3.2.2 Results with the highly nonlinear fiber

For characterizing the optical ELM, the MNIST dataset was PCA encoded with k = d ∈ {20, 40, 784}. They are then encoded onto the SLM as phase masks, where each component is mapped to a grayscale level corresponding to a phase value. The modified optical pulse then propagated through HNLF Fiber 1. This experiment was conducted using 10,000 sample images, using a random selection of 80 % of the resulting spectra for training and the remaining 20 % for testing. The system’s training and classification accuracy on the test set was evaluated at various input power levels, as shown in Figure 8. There, the red dashed line provides the linear limit for each k as explained in the previous section.

Figure 8: 
Test accuracy as a function of input power for different encoding dimensions: (a) 784 PCs, (b) 40 PCs, and (c) 20 PCs. The red dashed line represents the linear baseline accuracy, achieved without the nonlinear fiber effects. Higher encoding dimensions (784 PCs) show limited improvement in accuracy, while intermediate dimensions (40 PCs) exceed the baseline at most power levels. Lower dimensions (20 PCs) exhibit sensitivity to power, with peak performance within a specific power range.
Figure 8:

Test accuracy as a function of input power for different encoding dimensions: (a) 784 PCs, (b) 40 PCs, and (c) 20 PCs. The red dashed line represents the linear baseline accuracy, achieved without the nonlinear fiber effects. Higher encoding dimensions (784 PCs) show limited improvement in accuracy, while intermediate dimensions (40 PCs) exceed the baseline at most power levels. Lower dimensions (20 PCs) exhibit sensitivity to power, with peak performance within a specific power range.

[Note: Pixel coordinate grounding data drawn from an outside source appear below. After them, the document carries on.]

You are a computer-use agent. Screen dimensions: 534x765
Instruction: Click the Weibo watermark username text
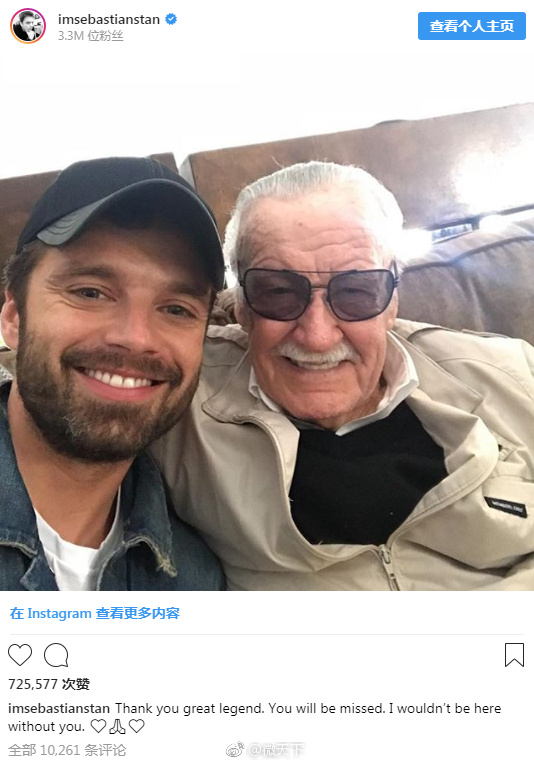tap(276, 750)
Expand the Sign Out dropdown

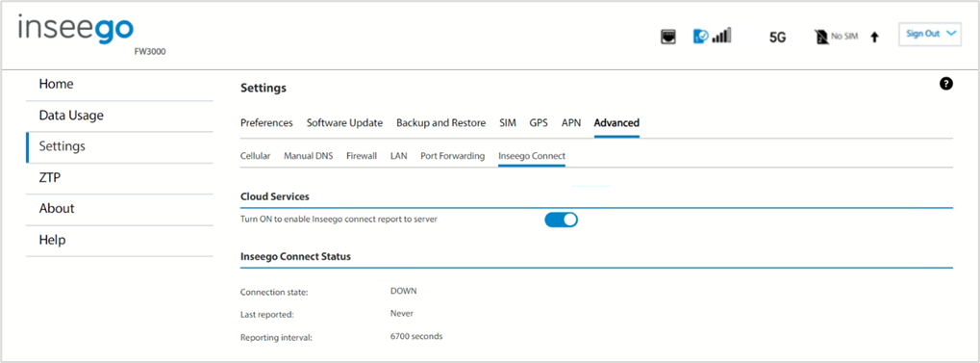(931, 35)
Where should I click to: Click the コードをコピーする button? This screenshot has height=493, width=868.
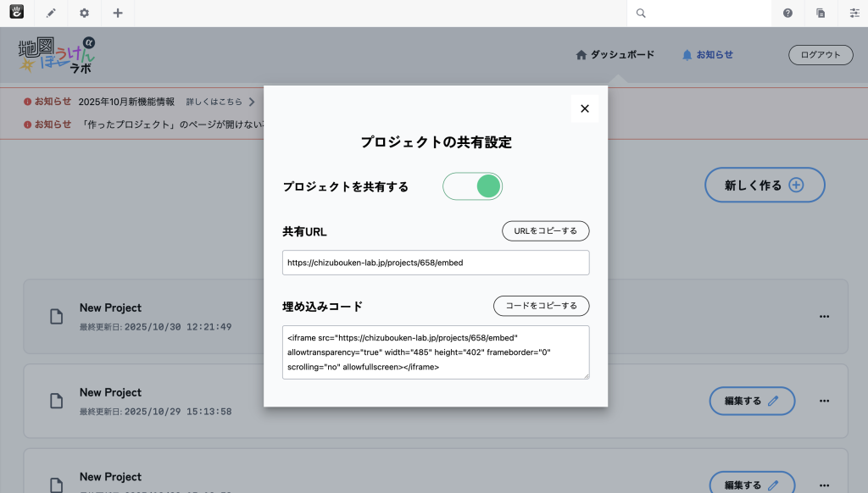(x=541, y=306)
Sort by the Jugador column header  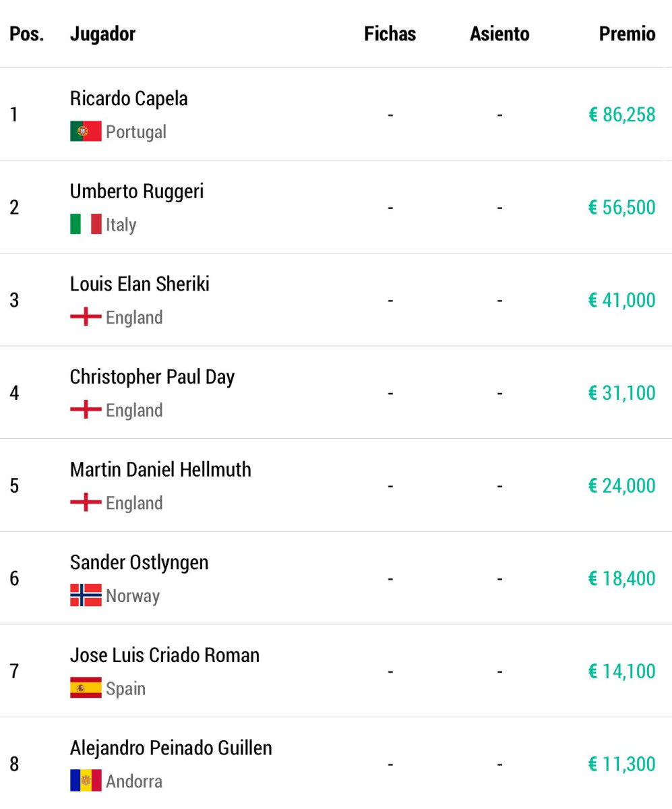[102, 34]
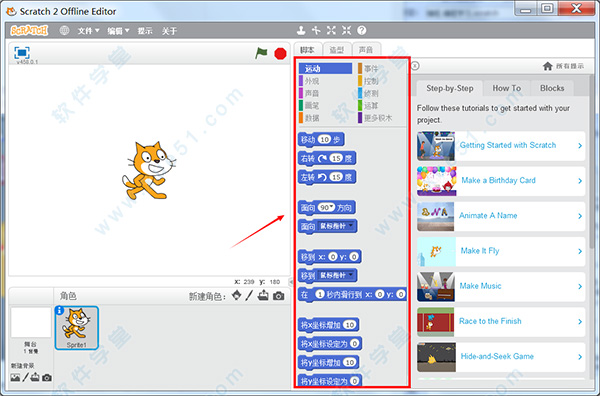
Task: Click the green flag to start
Action: coord(261,53)
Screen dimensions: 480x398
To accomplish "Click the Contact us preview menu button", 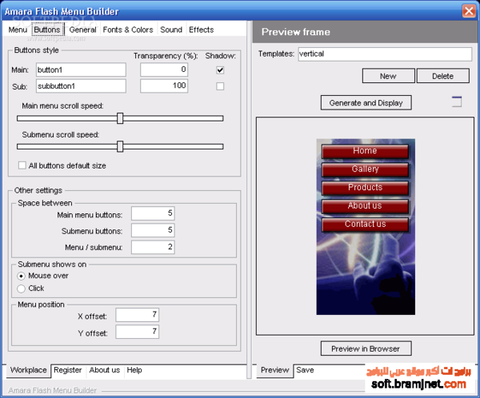I will (365, 224).
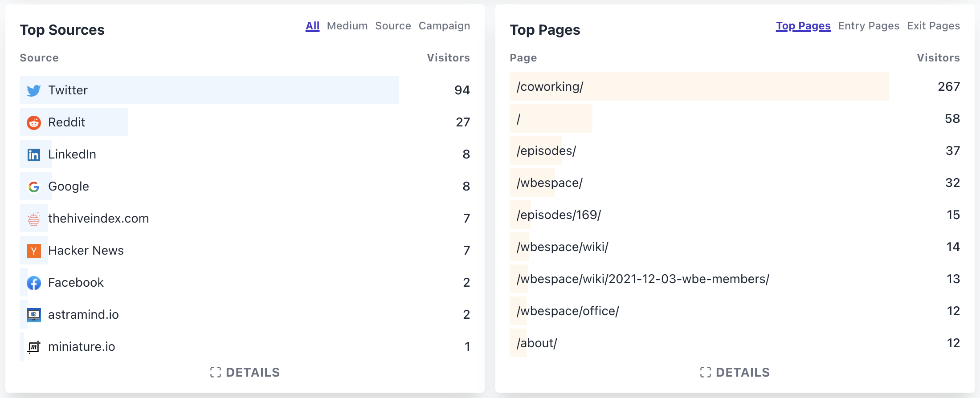Click the /wbespace/wiki/2021-12-03-wbe-members/ page row
Viewport: 980px width, 398px height.
click(x=643, y=279)

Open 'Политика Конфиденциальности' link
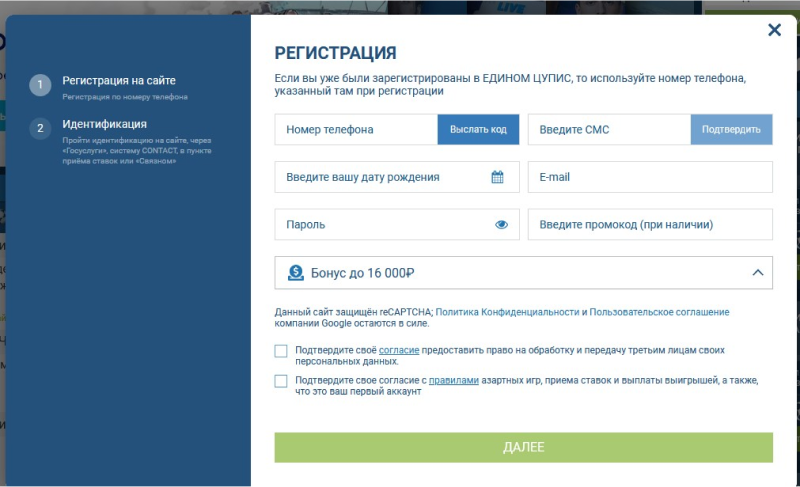coord(507,312)
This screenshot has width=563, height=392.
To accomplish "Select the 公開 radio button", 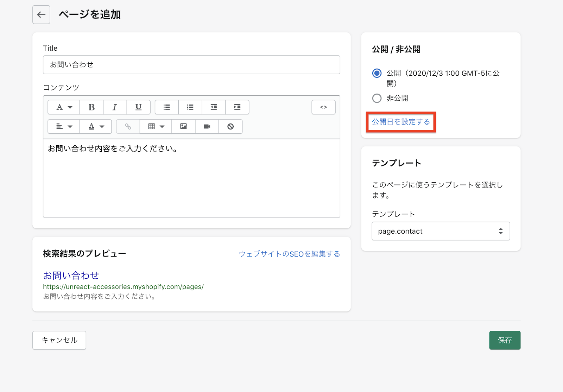I will (x=377, y=73).
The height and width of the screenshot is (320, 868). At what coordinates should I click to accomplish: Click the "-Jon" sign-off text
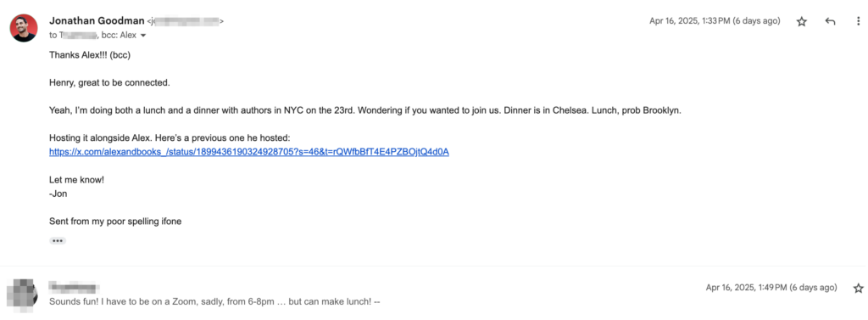[58, 194]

Figure 8a presents the results for the MNIST images with full resolution d = 784. In this configuration, the system significantly falls below the linear baseline accuracy, with accuracy consistently below 0.837 at any input power level. Note that this linear baseline of 0.837 refers to the PCA-based dimensionality obtained by applying principal component analysis directly to the input source data (the first 10000 examples of MNIST), without propagation through the nonlinear fiber. This serves as a reference for the system and should not be confused with the performance of a linear classifier, for d = k = 784. An optimal power level is observed around P in = 2 mW, achieving an accuracy of approximately 0.8. Beyond this point, no significant improvements are observed, indicating a saturation effect where higher power fails to enhance performance. Panel (b) shows the results for encoding with d = k = 40. What is noteworthy is that here the system performs significantly better than when using the fully dimensional input with d = k = 784. Importantly, across most input power levels, the test accuracy exceeds the linear baseline of 0.82, peaking at 0.880 at P in = 1.72 mW. However, at higher power levels, the accuracy drops to 0.75 , suggesting that excessive power introduces non-ideal interactions in the HNLF. Panel (c) shows the results for d = k = 20, where the system obtains a striking result, achieving nearly 10 % higher accuracy than the linear baseline. The performance is optimal within a specific power range of P in = 0.4…14 mW, and again accuracy decreases sharply outside this range. Best performances at the lowest P in for similar performance are summarized in Table 1.

Table 1:

Performance comparison between linear and nonlinear systems for different encoding configurations.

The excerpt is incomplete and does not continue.